* **REQUEST**:
Reproduce the entries verbatim, beginning with the line that contains "pixels, height=433 pixels." and ending after the line that contains "email-paragraph: Once again, congratulations on your new … is". Leave the pictures out.

* **MATERIAL PROVIDED**:
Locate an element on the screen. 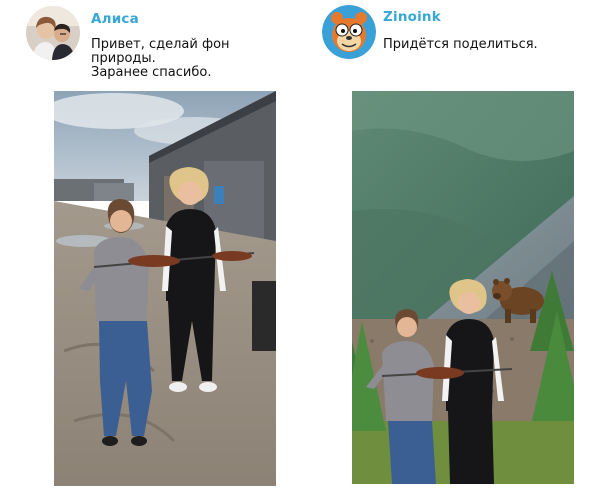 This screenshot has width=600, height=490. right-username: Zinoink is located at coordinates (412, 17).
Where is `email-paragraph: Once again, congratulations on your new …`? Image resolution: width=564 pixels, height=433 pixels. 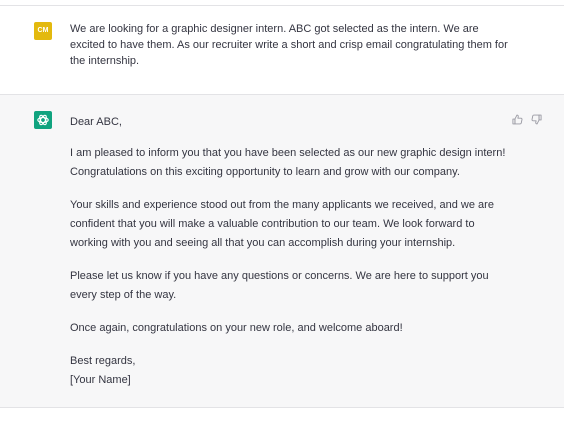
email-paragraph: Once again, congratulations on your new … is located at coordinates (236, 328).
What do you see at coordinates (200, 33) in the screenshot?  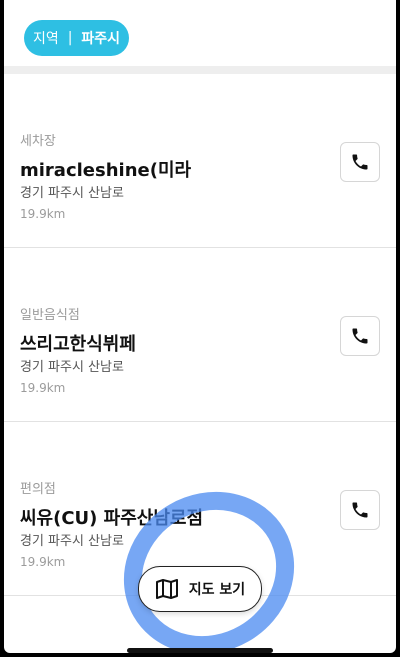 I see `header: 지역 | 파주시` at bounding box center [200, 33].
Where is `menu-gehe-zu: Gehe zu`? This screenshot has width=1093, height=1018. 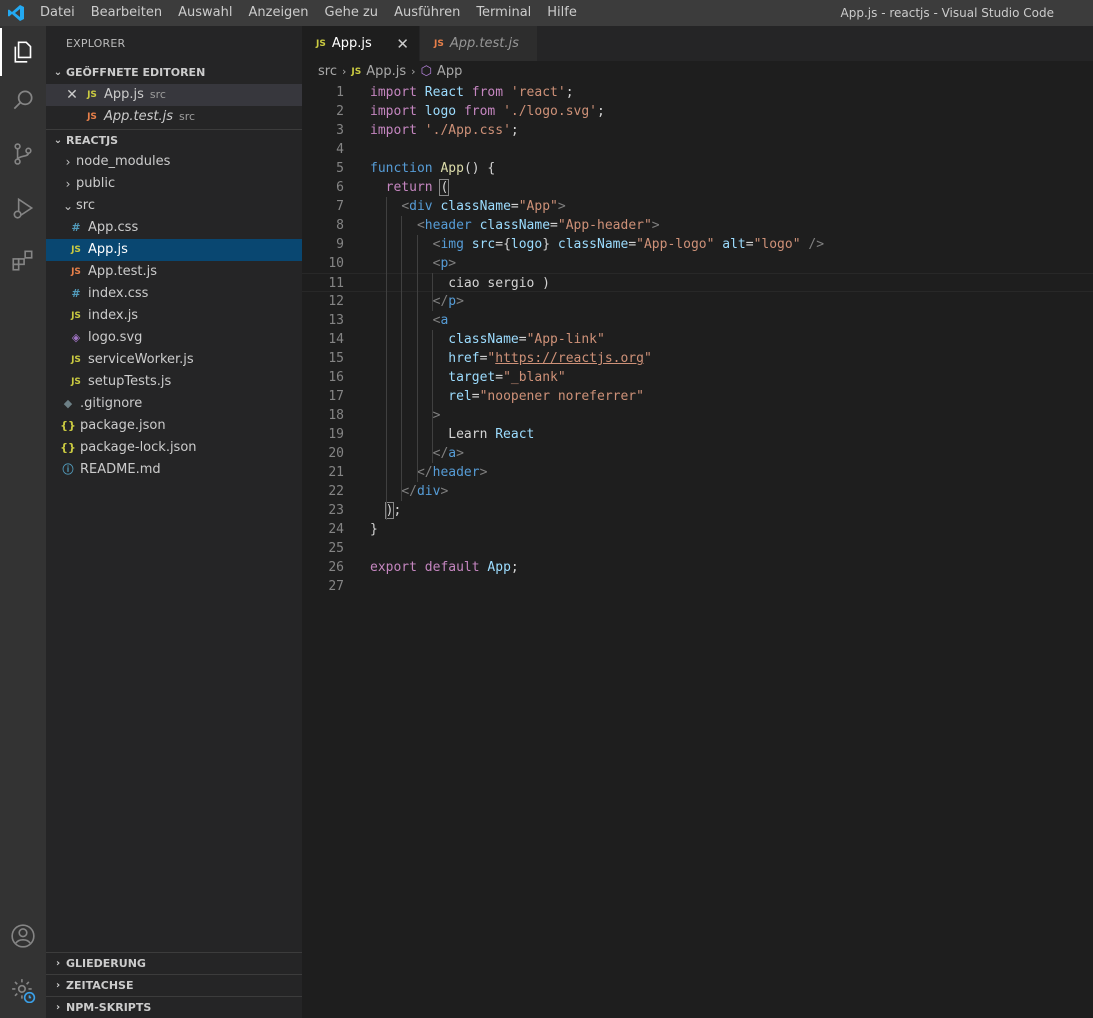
---
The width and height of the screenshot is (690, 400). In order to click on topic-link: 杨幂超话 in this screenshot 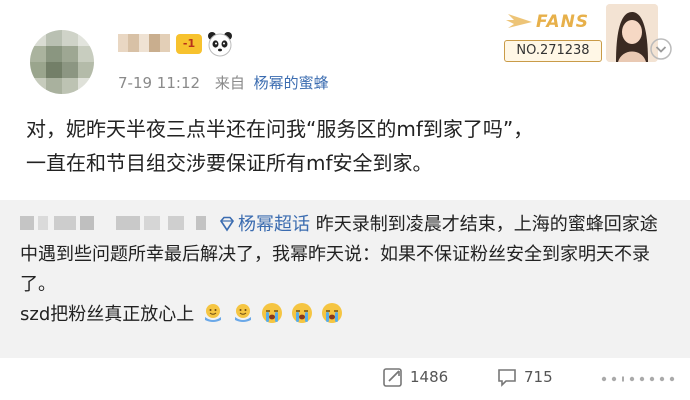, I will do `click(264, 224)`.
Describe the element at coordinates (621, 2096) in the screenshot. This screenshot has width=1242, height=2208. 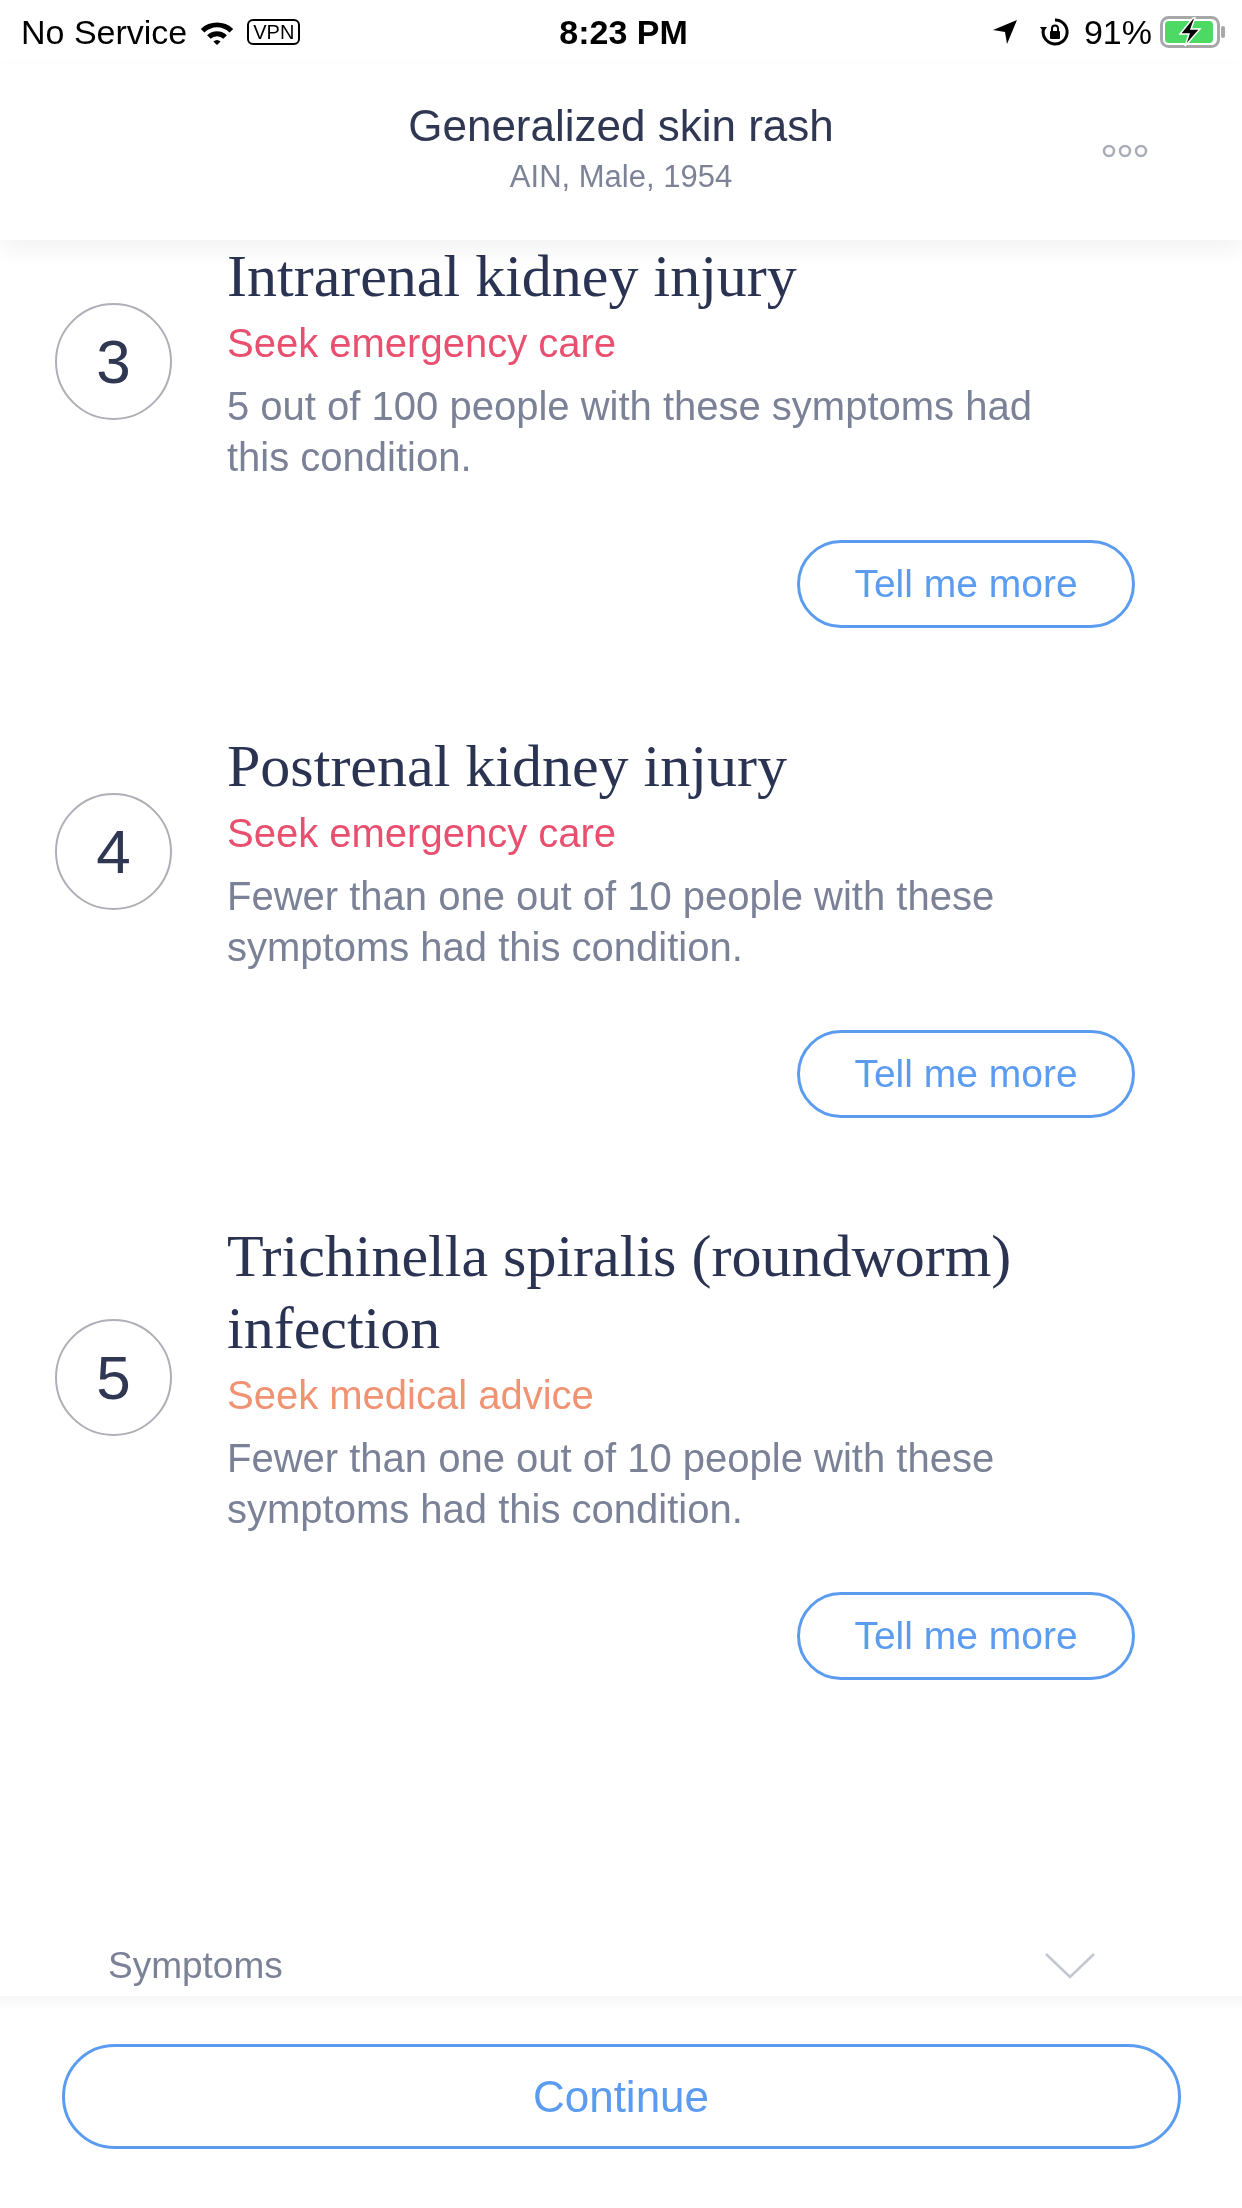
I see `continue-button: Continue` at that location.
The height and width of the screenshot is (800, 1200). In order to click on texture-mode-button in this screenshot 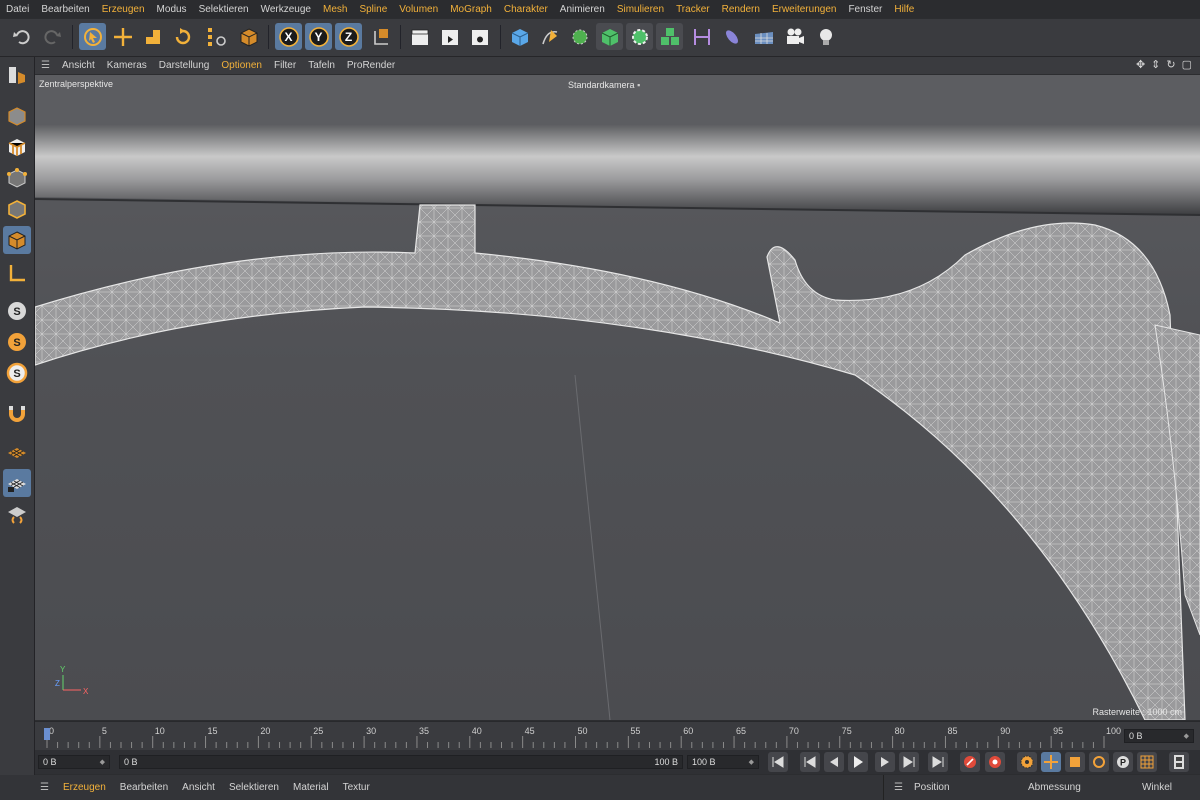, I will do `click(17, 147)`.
--
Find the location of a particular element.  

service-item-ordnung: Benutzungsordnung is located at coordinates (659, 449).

* **RESULT OF THE EXERCISE**:
Where is `email-paragraph: Once again, congratulations on your new …`? Image resolution: width=564 pixels, height=433 pixels. 
email-paragraph: Once again, congratulations on your new … is located at coordinates (236, 328).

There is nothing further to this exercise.